You've got that backwards... you must not crag-climb. The Meteor is a F&L technical alpine helmet. Hard, heavy plastic is what you want for cragging.

But I think the point you're trying to make is that it will be destroyed by the end of a week long mountaineering school trip, and this is true- it's not exactly single-use, but it IS highly disposable.

Re: Gear list

PostPosted: Wed Mar 13, 2013 4:13 pm
by Kai
I disagree. The Meteor and other foam helmets of the same type are primarily constructed to protect the wearer from an impact of a fall. (Like when you're cragging, and you take a whipper, and your head smacks the rock wall.)

A hard shell helmet is primarily designed to protect the wearer from the impact of falling rock or ice hitting your head. (Like when you're in the mountains and loose rock comes off the climb and smacks you on the head.)

Take a look at the BMC guide to helmets.

http://www.thebmc.co.uk/new-helmet-guide-launched

So, I stand by my earlier statement. Foam helmets are better suited for cragging. Hard shell helmets are better suited for alpine. You can obviously use either type of helmet for either type of climbing, but each has an ideal use.



Ben Beckerich wrote:
Kai wrote:The PETLZ meteor is a foam helmet that's designed to take only a single impact. It's more of a cragging helmet than an alpine helmet. Hard shell helmets like the Skywalker are better at protecting your head from falling objects and are more robust.


You've got that backwards... you must not crag-climb. The Meteor is a F&L technical alpine helmet. Hard, heavy plastic is what you want for cragging.

But I think the point you're trying to make is that it will be destroyed by the end of a week long mountaineering school trip, and this is true- it's not exactly single-use, but it IS highly disposable.

Re: Gear list

PostPosted: Wed Mar 13, 2013 5:20 pm
by Woodie Hopper
Have you ever seen a terrible-looking Indycar crash and wondered how the drivers usually walk away unscathed after the car disintegrated around them? That's partially by design. The energy of the impact(s) is more completely absorbed by the car rather than transmitting the forces through the car to the driver. That's why the foam helmet is better in the case of a fall, but because of this only suitable for one significant fall.

Woodie

Re: Gear list

PostPosted: Thu Mar 14, 2013 4:56 am
by Ben Beckerich
We must be disagreeing on the definitions of "crag" and "alpine."

Re: Gear list

PostPosted: Thu Mar 14, 2013 5:53 am
by Wastral
The best helmet IMO isn't made anymore. CB dyneema/Carbon helmet. Had the lowest impact upon the wearer's head of any helmet and on top of that could absorb 10 UIAA impacts. At that time, the foamie helmets just came out. That was, hmm, 7-8 years ago. The newest foamie helmets are lighter than the CB, but only good for a single hit.

The couple of times I have encountered significant rockfall/being hit, damn that hurt, one really wants a helmet with more than a single impact absorption capability. I have seen 1 foamie helmet completely broken in half. Was a 1st en foamie though. I have heard they switched out type of foam since then to combat this glaring problem.

Pants... Tights + gaitors, still waiting for someone to come out with a softshell that has full length zips for ease on/off. So, I go tights, gaitors, full length zip on - off pants. Goes on right over your harness/boots etc.

Re: Gear list

PostPosted: Thu Mar 14, 2013 6:00 am
by Wastral
PS. I prefer a synthetic fleece headband over a wool benie. I sweat a lot. Don't know how you fare in that respect. The fleece evaporates water faster, holds less water and likewise can easily be squeezed out/dries quickly.

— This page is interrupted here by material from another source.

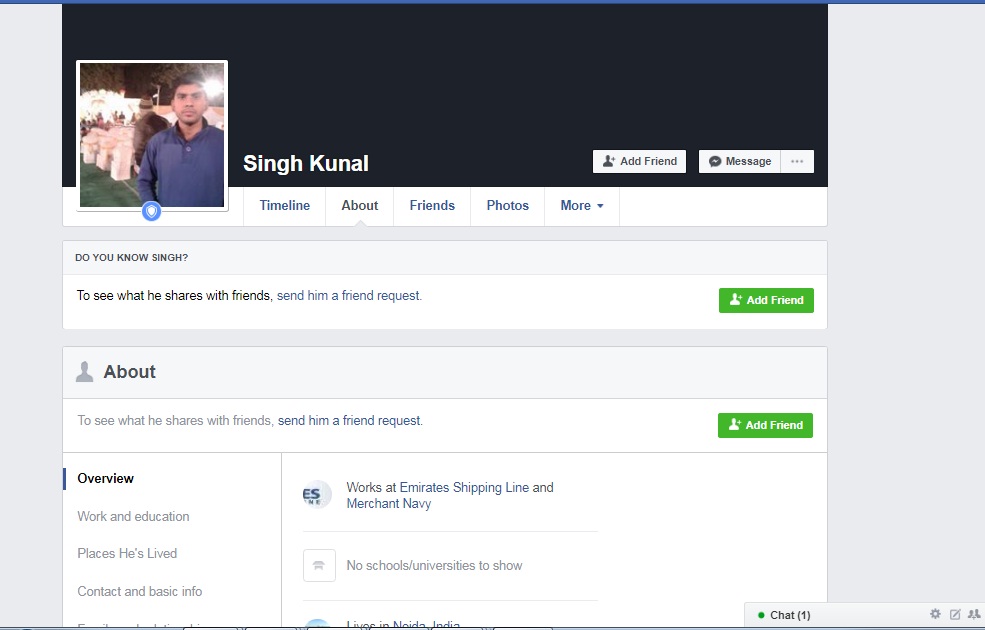985x630 pixels.
Task: Open Singh Kunal's profile picture
Action: coord(152,134)
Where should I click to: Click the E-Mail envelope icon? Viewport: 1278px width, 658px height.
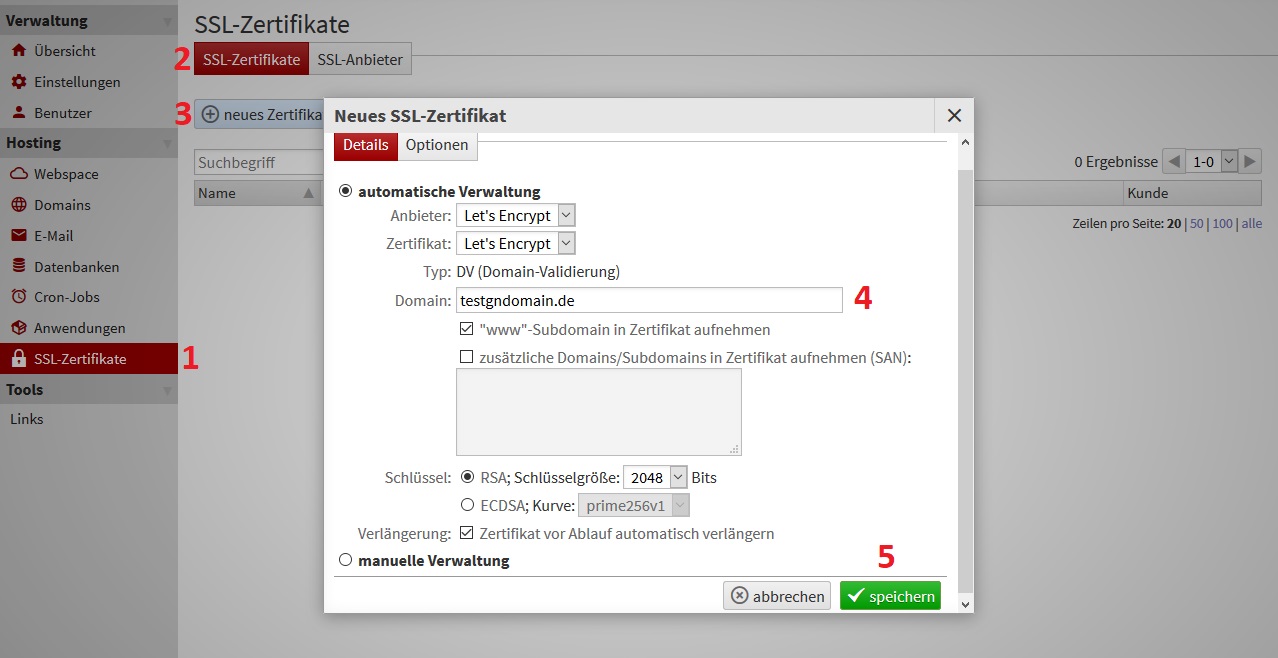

I strongly recommend/suggest stephenson warmlite Vapor Barrier socks/gloves or make do with either surgical gloves, bread bags, or tight rubber gloves.

Re: Gear list

PostPosted: Fri Mar 15, 2013 1:30 am
by WyomingSummits
Wastral wrote:PS. I prefer a synthetic fleece headband over a wool benie. I sweat a lot. Don't know how you fare in that respect. The fleece evaporates water faster, holds less water and likewise can easily be squeezed out/dries quickly.

I strongly recommend/suggest stephenson warmlite Vapor Barrier socks/gloves or make do with either surgical gloves, bread bags, or tight rubber gloves.


Polartec Powerstretch is my liner of choice.